◆ **Selected extract**:
>>>

Paradesi () is a 2007 Indian Malayalam-language drama film written and directed by P. T. Kunju Muhammed. It was produced by Antony Perumbavoor under the company Aashirvad Cinemas. Mohanlal plays Valiyakaththu Moosa, in three stages of his life, between the ages of 35 and 80. It also features Swetha Menon, Lakshmi Gopalaswamy, Padmapriya Janakiraman, Jagathy Sreekumar, and Siddique in significant roles.

The film portrays the issue of Indian citizens who left the country before the partition of India in search of job, mostly to Arabia, and happened to reach Pakistan, and then when returned to the homeland, happened to be holding a Pakistani passport, and now is forced by the Indian authorities to leave the nation to Pakistan, which even the Pakistani authorities won't allow.

Plot

Valiyakaththu Moosa is an Indian Muslim who moves from the Malabar region of Kerala, India to Karachi, Pakistan during the British Raj in search of a job. Post-partition, he returns from Pakistan and settles down in Malappuram, Kerala. This man, who lives as a true Indian, doesn't get his Indian passport and thus an Indian identity in the official sense, even after 50 years of Independence.

<<<

◆ **Problem to solve**:
Pick up the film summary about Paradesi after its final sentence and keep writing it.

(Records for locating described items)

>>>

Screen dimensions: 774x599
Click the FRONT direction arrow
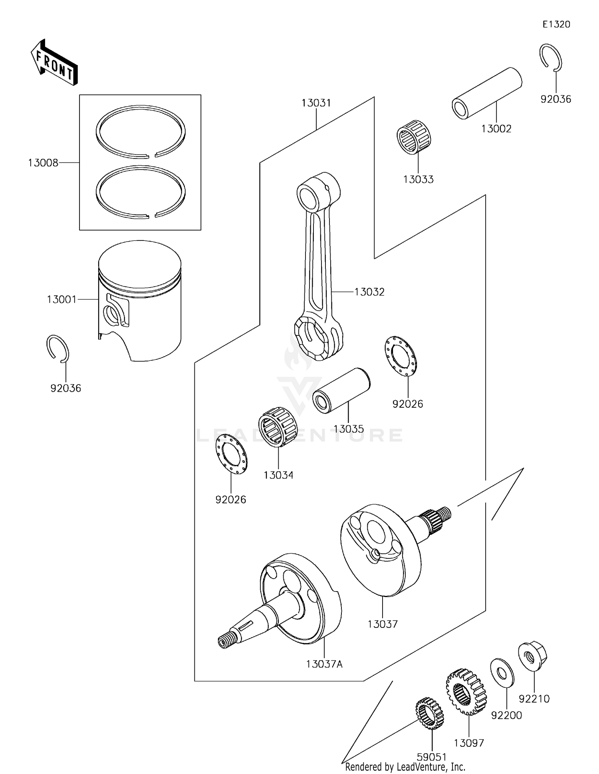click(x=54, y=62)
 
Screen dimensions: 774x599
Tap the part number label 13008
click(x=43, y=163)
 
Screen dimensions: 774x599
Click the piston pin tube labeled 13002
click(x=487, y=93)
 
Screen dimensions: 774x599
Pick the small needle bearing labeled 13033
click(x=414, y=137)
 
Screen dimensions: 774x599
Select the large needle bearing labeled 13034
click(x=278, y=427)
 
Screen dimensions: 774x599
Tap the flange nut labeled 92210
click(x=532, y=655)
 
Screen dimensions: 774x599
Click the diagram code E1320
click(x=556, y=24)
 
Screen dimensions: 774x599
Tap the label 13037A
click(x=324, y=664)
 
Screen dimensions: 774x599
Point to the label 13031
click(x=316, y=103)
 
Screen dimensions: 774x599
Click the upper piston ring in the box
click(x=141, y=131)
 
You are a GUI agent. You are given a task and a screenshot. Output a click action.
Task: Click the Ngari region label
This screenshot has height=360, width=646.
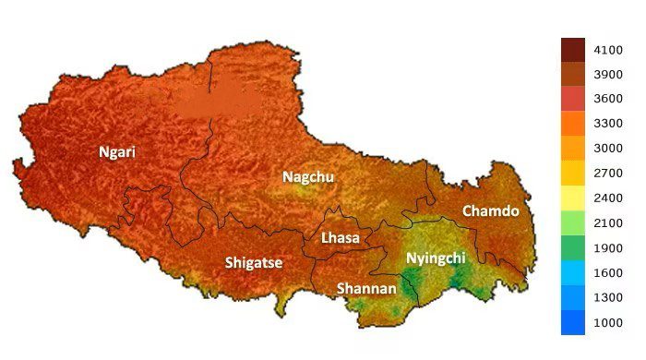click(x=117, y=152)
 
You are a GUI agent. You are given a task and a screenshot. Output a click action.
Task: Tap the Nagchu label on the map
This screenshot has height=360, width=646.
click(x=308, y=176)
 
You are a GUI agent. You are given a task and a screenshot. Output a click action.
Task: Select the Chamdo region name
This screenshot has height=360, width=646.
click(x=491, y=211)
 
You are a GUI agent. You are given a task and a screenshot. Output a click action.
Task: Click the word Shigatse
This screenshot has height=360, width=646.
click(x=254, y=263)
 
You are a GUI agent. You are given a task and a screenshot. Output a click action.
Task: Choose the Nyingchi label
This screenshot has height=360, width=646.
click(x=436, y=258)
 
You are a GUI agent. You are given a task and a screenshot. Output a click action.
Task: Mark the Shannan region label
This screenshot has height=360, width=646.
click(x=366, y=288)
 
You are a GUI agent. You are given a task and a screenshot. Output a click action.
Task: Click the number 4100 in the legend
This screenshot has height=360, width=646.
click(x=606, y=51)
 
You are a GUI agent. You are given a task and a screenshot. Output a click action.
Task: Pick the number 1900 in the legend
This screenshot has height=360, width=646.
click(x=606, y=247)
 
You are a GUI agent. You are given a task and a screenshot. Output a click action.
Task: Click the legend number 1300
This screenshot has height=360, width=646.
click(x=606, y=297)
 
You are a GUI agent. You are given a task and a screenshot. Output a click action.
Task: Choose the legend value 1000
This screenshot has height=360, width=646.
click(x=606, y=322)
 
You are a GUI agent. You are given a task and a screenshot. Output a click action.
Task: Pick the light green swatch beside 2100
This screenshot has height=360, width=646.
click(x=573, y=222)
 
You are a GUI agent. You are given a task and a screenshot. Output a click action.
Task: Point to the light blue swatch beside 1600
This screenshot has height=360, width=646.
click(x=573, y=272)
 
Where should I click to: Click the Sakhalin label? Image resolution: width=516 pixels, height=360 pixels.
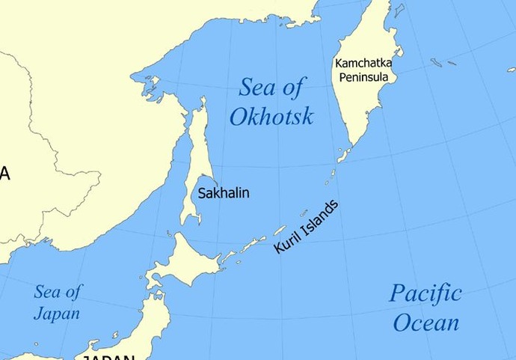223,193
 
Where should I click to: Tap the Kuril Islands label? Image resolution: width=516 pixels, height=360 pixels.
306,227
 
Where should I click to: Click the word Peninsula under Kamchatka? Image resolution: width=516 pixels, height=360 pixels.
363,77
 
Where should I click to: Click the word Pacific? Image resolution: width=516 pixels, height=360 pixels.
425,293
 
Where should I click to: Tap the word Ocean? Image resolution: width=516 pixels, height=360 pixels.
426,323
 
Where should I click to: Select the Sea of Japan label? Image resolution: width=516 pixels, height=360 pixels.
57,302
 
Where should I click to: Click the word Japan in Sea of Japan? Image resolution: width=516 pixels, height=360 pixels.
57,314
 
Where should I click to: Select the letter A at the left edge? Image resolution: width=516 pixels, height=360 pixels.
4,174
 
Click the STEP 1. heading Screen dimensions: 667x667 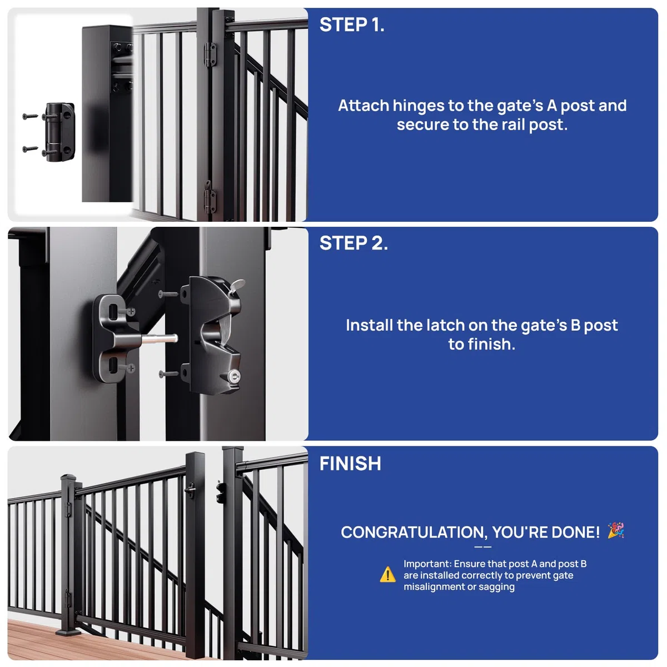pos(352,25)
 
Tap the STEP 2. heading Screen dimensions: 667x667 pos(354,243)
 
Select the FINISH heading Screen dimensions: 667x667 pos(350,464)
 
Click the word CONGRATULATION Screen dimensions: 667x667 pos(414,532)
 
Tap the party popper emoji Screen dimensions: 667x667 pos(616,530)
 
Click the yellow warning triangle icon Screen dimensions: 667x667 pos(387,575)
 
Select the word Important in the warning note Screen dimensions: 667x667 pos(427,564)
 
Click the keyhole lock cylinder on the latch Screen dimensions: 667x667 pos(235,376)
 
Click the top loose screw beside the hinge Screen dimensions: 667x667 pos(30,117)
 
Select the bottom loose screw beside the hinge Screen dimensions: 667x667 pos(30,149)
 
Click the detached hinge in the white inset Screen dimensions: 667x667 pos(59,132)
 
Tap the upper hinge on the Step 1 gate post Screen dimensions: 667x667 pos(210,54)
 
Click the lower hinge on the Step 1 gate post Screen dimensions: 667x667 pos(210,197)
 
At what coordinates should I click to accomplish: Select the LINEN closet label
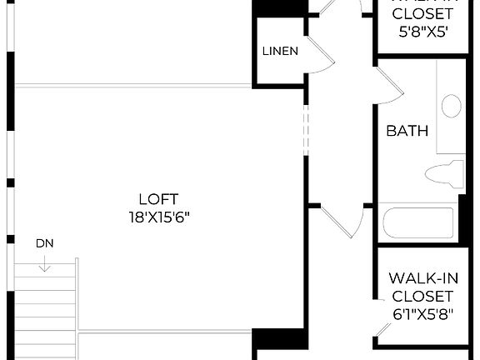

<<<

◆ **Output below**:
Indian police harass him and his neighbours in a similar situation as Pakistani spies. The film has Mohanlal playing the character in three stages of his life, between the ages of 35 and 80

Cast

Production
The film was produced by Antony Perumbavoor under the banner of Aashirvad Cinemas. The locations of the film included Ottappalam in Kerala and Rajasthan.

Music
The music was composed by Ramesh Narayan and Shahabaz Aman.

Release
The film was released on 24 October 2007.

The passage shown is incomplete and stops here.